▶ WORK ORDER
Go to the line that contains "Enable the Maintenance Box counter checkbox" in the records below and repeat it, and each line after it, exactly through the end, omitting pictures.
= Beginning of Section =
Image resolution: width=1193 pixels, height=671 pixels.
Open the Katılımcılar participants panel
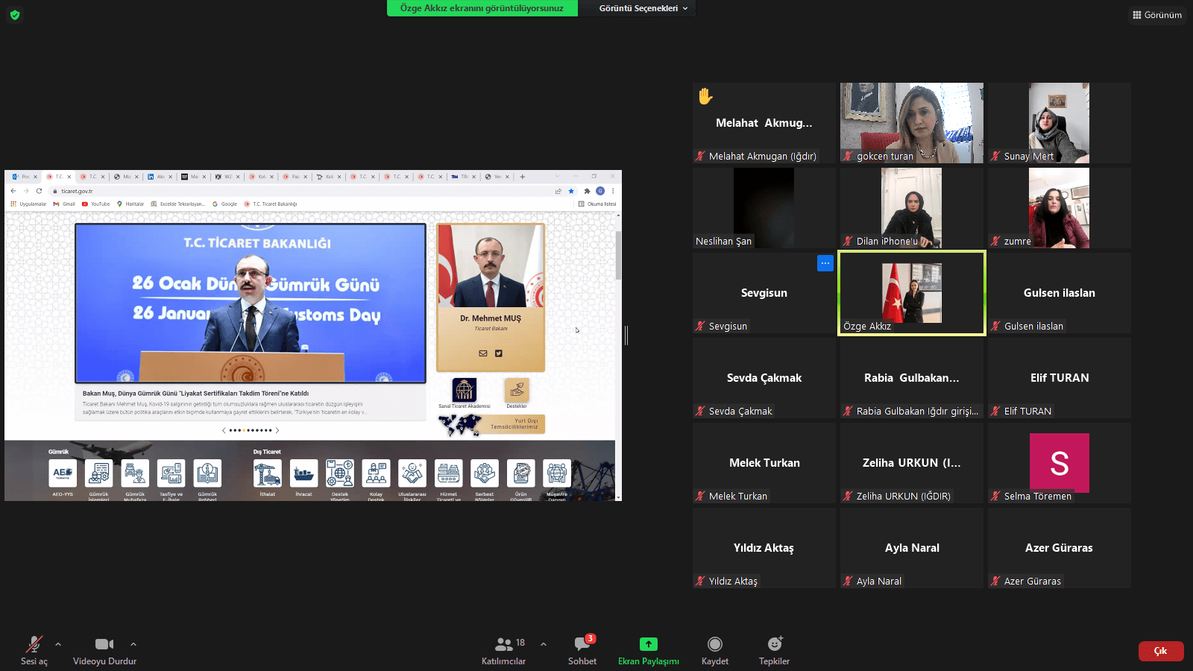coord(503,650)
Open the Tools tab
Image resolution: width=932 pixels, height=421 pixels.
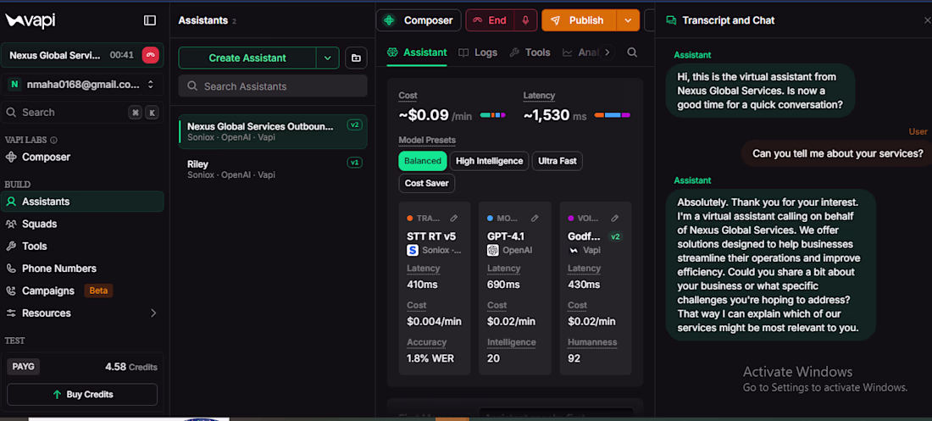(530, 53)
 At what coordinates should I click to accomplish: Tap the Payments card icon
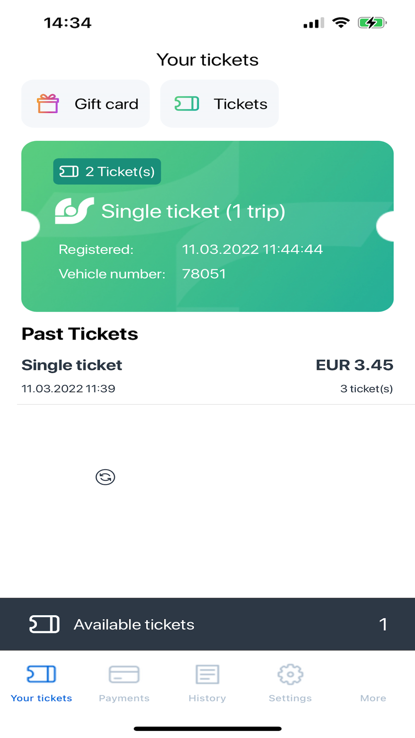tap(124, 674)
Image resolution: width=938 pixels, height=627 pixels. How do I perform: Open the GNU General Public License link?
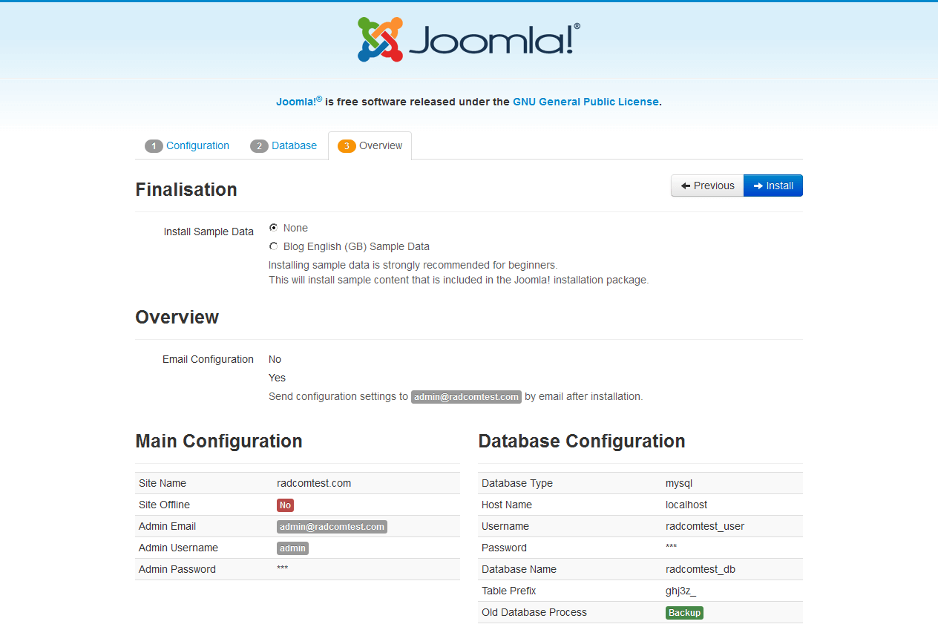pos(586,102)
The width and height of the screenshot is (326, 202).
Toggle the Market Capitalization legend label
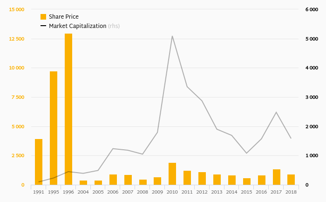[78, 26]
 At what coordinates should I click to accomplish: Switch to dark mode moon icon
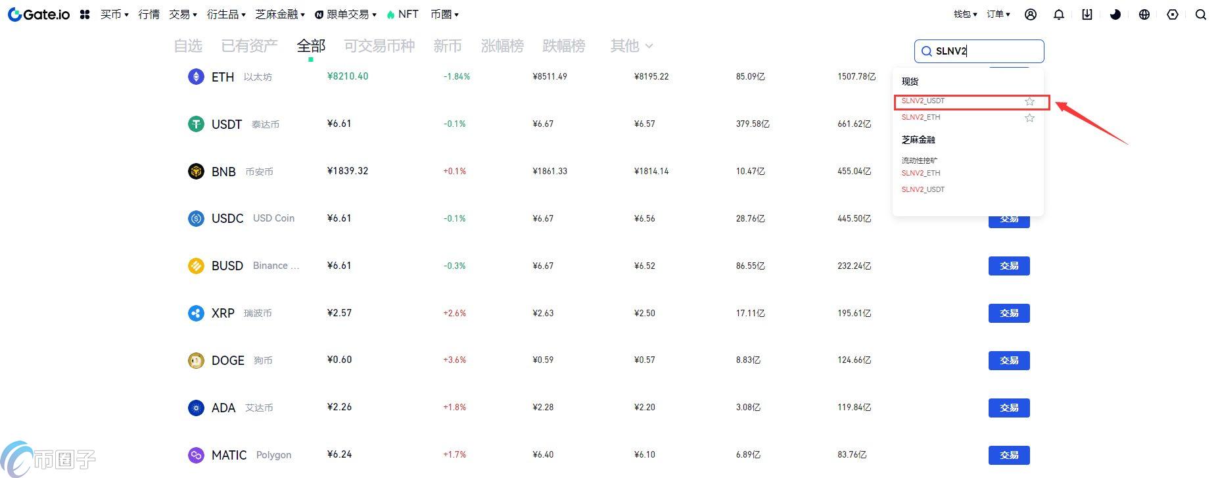1115,14
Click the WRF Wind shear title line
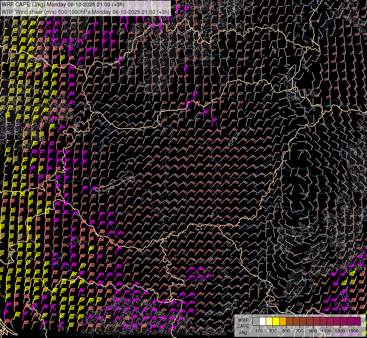Image resolution: width=367 pixels, height=338 pixels. (x=85, y=12)
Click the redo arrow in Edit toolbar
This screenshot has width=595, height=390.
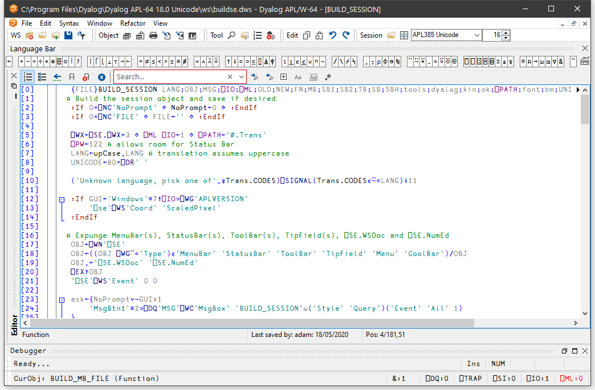346,35
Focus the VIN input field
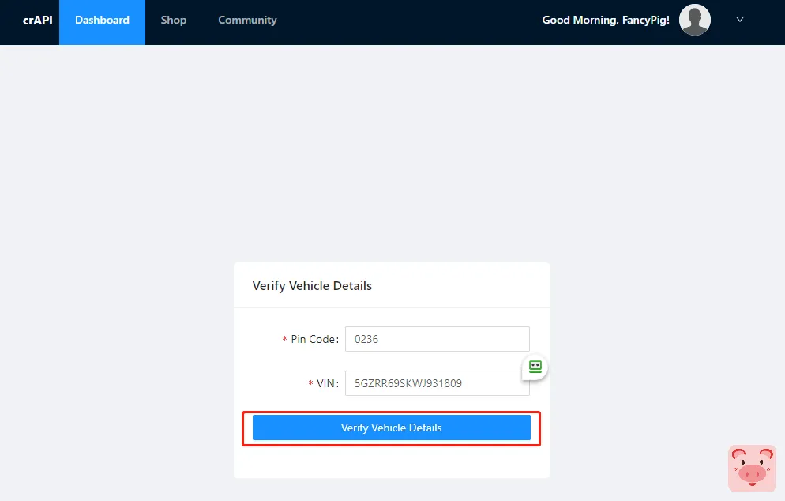The width and height of the screenshot is (785, 501). pos(430,383)
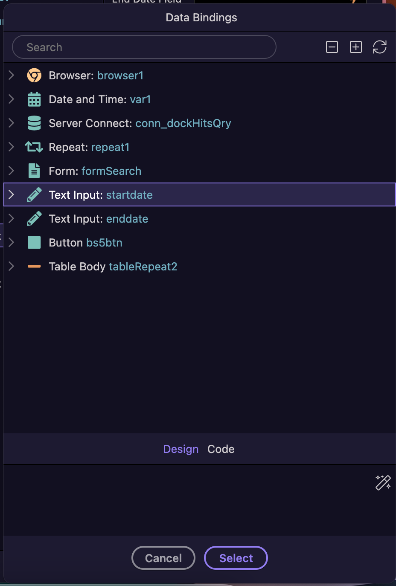
Task: Click the Browser chrome icon
Action: pos(34,75)
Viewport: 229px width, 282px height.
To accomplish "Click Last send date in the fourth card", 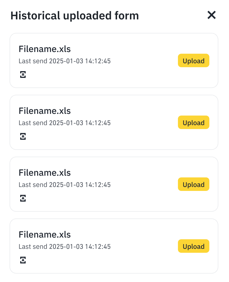I will pos(65,247).
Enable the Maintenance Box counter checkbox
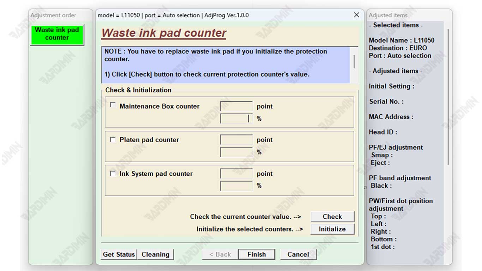This screenshot has height=271, width=482. click(113, 105)
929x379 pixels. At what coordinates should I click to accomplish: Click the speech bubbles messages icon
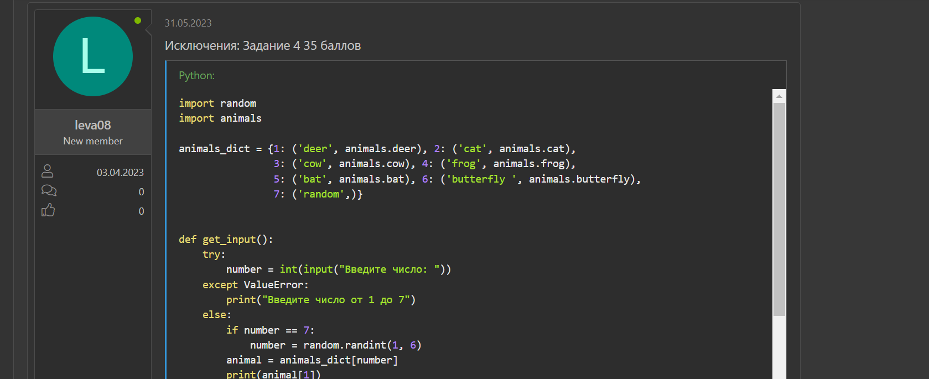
= End of Section =
▶ SOLUTION BELOW
Enable the Maintenance Box counter checkbox
This screenshot has height=271, width=482. click(113, 105)
929x379 pixels. At what coordinates should I click to accomplish: Click the speech bubbles messages icon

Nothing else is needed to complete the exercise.